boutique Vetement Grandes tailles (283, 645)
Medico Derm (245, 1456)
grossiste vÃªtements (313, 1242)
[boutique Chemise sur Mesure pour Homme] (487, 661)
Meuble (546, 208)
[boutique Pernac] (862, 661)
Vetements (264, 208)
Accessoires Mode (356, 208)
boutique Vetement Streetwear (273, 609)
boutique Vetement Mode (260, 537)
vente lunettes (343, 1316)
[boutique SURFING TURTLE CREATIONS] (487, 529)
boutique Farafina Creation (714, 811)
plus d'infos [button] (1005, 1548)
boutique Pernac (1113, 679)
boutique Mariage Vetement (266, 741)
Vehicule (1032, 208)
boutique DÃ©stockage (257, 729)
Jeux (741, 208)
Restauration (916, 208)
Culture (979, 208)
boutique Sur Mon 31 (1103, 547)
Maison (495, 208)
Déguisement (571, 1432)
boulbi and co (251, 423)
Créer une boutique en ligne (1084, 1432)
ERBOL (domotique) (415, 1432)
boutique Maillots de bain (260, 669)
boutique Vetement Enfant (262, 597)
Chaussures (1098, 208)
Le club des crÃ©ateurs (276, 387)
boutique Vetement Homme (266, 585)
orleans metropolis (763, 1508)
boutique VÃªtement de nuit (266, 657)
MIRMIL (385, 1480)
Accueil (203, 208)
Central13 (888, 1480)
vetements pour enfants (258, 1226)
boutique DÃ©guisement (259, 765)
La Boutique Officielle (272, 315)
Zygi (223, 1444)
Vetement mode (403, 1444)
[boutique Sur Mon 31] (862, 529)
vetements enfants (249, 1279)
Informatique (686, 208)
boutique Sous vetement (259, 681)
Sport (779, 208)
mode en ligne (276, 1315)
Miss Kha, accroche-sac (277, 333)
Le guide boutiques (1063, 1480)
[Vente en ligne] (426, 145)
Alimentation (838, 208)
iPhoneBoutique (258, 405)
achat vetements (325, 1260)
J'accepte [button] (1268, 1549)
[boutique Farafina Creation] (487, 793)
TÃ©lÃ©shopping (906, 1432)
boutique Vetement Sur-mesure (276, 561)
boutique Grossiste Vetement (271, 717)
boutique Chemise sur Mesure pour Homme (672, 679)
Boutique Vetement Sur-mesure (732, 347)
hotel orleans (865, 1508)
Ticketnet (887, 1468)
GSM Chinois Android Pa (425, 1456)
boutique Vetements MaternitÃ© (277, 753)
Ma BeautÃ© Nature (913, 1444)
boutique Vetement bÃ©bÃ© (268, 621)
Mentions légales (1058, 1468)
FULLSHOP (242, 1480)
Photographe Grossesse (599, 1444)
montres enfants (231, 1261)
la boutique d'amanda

_____

# Exercise goal
Your job is to write out the data exactly as it stands.

# Your response
boutique Vetement Grandes tailles (283, 645)
Medico Derm (245, 1456)
grossiste vÃªtements (313, 1242)
[boutique Chemise sur Mesure pour Homme] (487, 661)
Meuble (546, 208)
[boutique Pernac] (862, 661)
Vetements (264, 208)
Accessoires Mode (356, 208)
boutique Vetement Streetwear (273, 609)
boutique Vetement Mode (260, 537)
vente lunettes (343, 1316)
[boutique SURFING TURTLE CREATIONS] (487, 529)
boutique Farafina Creation (714, 811)
plus d'infos [button] (1005, 1548)
boutique Pernac (1113, 679)
boutique Mariage Vetement (266, 741)
Vehicule (1032, 208)
boutique DÃ©stockage (257, 729)
Jeux (741, 208)
Restauration (916, 208)
Culture (979, 208)
boutique Sur Mon 31 (1103, 547)
Maison (495, 208)
Déguisement (571, 1432)
boulbi and co (251, 423)
Créer une boutique en ligne (1084, 1432)
ERBOL (domotique) (415, 1432)
boutique Maillots de bain (260, 669)
boutique Vetement Enfant (262, 597)
Chaussures (1098, 208)
Le club des crÃ©ateurs (276, 387)
boutique Vetement Homme (266, 585)
orleans metropolis (763, 1508)
boutique VÃªtement de nuit (266, 657)
MIRMIL (385, 1480)
Accueil (203, 208)
Central13 (888, 1480)
vetements pour enfants (258, 1226)
boutique DÃ©guisement (259, 765)
La Boutique Officielle (272, 315)
Zygi (223, 1444)
Vetement mode (403, 1444)
[boutique Sur Mon 31] (862, 529)
vetements enfants (249, 1279)
Informatique (686, 208)
boutique Sous vetement (259, 681)
Sport (779, 208)
mode en ligne (276, 1315)
Miss Kha, accroche-sac (277, 333)
Le guide boutiques (1063, 1480)
[Vente en ligne] (426, 145)
Alimentation (838, 208)
iPhoneBoutique (258, 405)
achat vetements (325, 1260)
J'accepte [button] (1268, 1549)
[boutique Farafina Creation] (487, 793)
TÃ©lÃ©shopping (906, 1432)
boutique Vetement Sur-mesure (276, 561)
boutique Grossiste Vetement (271, 717)
boutique Chemise sur Mesure pour Homme (672, 679)
Boutique Vetement Sur-mesure (732, 347)
hotel orleans (865, 1508)
Ticketnet (887, 1468)
GSM Chinois Android Pa (425, 1456)
boutique Vetements MaternitÃ© (277, 753)
Ma BeautÃ© Nature (913, 1444)
boutique Vetement bÃ©bÃ© (268, 621)
Mentions légales (1058, 1468)
FULLSHOP (242, 1480)
Photographe Grossesse (599, 1444)
montres enfants (231, 1261)
la boutique d'amanda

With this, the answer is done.